--- Data Enclosed Below ---

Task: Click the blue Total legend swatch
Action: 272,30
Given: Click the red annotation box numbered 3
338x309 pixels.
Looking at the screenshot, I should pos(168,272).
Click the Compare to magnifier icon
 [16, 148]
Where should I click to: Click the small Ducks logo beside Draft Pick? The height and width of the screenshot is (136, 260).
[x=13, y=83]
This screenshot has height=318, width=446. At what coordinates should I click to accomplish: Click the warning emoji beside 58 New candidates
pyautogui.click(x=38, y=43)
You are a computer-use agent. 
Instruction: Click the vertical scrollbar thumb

--- End of Enclosed Data ---
--- Data Enclosed Below ---

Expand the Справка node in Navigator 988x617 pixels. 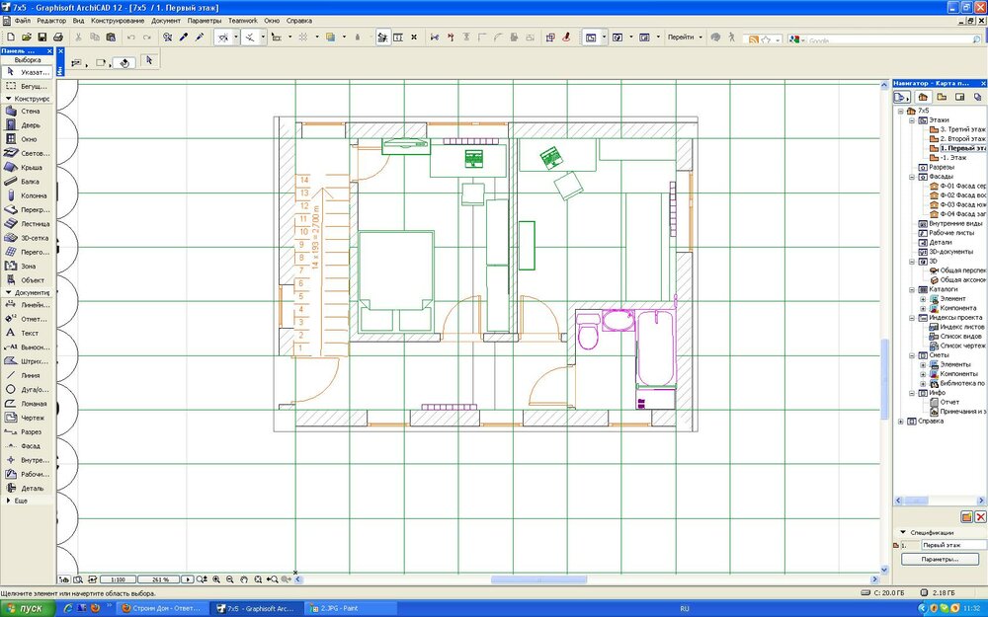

--- End of Enclosed Data ---

Instructions to follow
Give again exactly, and only, the lines above starting at the one with "Where should I" and ending at the one with "Instruction: Click the".

Finished exercise
Where should I click to: Click the small Ducks logo beside Draft Pick? The height and width of the screenshot is (136, 260).
[x=13, y=83]
This screenshot has height=318, width=446. At what coordinates should I click to accomplish: Click the warning emoji beside 58 New candidates
pyautogui.click(x=38, y=43)
You are a computer-use agent. 
Instruction: Click the vertical scrollbar thumb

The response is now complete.